Half a mile northwest, beyond the railroad tracks and the Laurel Hill Cemetery, the Iowa State Fair proceeded as usual.
You could see a cow made of butter or a 711-pound Giant Atlantic Pumpkin. You could eat a bacon-wrapped rib on a stick and drink a 32-ounce Miller Lite while watching a one-man band play and sing "Mustang Sally." You could strap into a ride called Slingshot, whose giant elastic bands would fling you toward the pale blue sky.
But here in the parking lot was something else altogether: a chance to ride in a customized Sikorsky S-76B helicopter with one of the richest and most famous men in America.
"I love my kids," said Trump, a 69-year-old grandfather. "Come 'ere."
Taking their cue, nearly 50 children stood behind him on the asphalt as he answered questions about what he would do if elected president.
"Under what circumstances would you use a nuclear weapon?" a reporter asked.
"I don't even wanna talk about that question.
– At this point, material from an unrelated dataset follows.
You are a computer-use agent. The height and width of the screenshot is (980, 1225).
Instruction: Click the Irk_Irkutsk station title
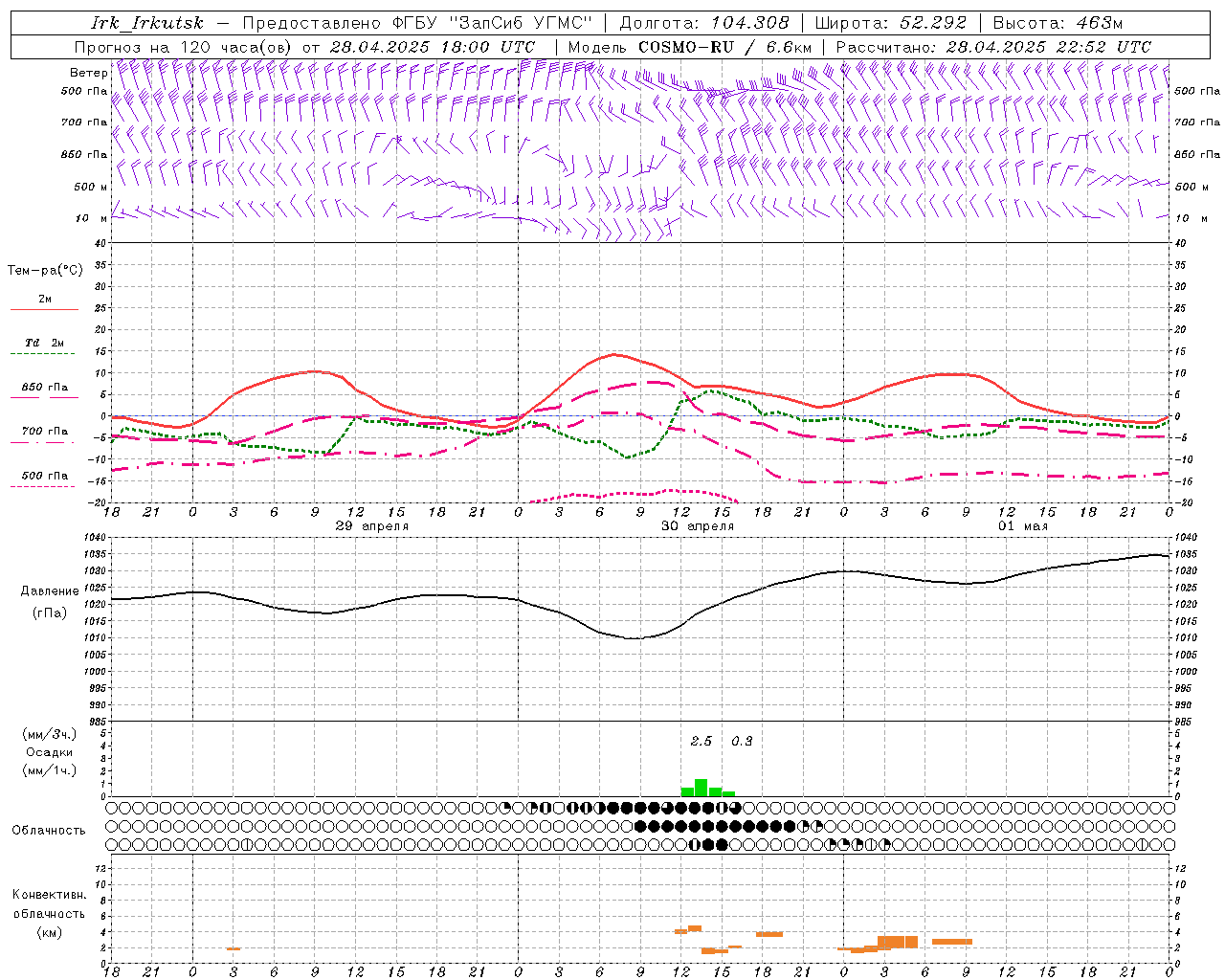tap(147, 23)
It's a very serious question," he said before expounding on the importance of a strong national defense.
After he went through his standard rhetoric about billionaires corrupting the political system, someone asked whether he thought anyone else was qualified to be president.
"Nobody else will do the job that I will do," he said. "I will bring back jobs, I will strengthen our military, I'll take care of our vets, I'll get rid of Obamacare, which is, by the way, a catastrophe."
Here the crowd interrupted him with applause; at least 10 children spontaneously joined in.
Trump was on a roll now, casting aspersions on the local newspaper, describing the wall he would build along the Mexican border and assuring the media that actual voters trusted him so much they did not need to see the details of his immigration policy.
The more entertaining he makes the race, the better he seems to do in the polls.
His campaign has not been derailed by his inflammatory comments about Mexican immigrants, or his verbal grenades at John McCain, or his denigration of Rosie O'Donnell, or the tawdry complaints about Megyn Kelly that caused his banishment from the recent RedState gathering or conservatives.
He leads all competitors by at least eight percentage points among likely Iowa Republican voters, according to a recent CNN/ORC poll.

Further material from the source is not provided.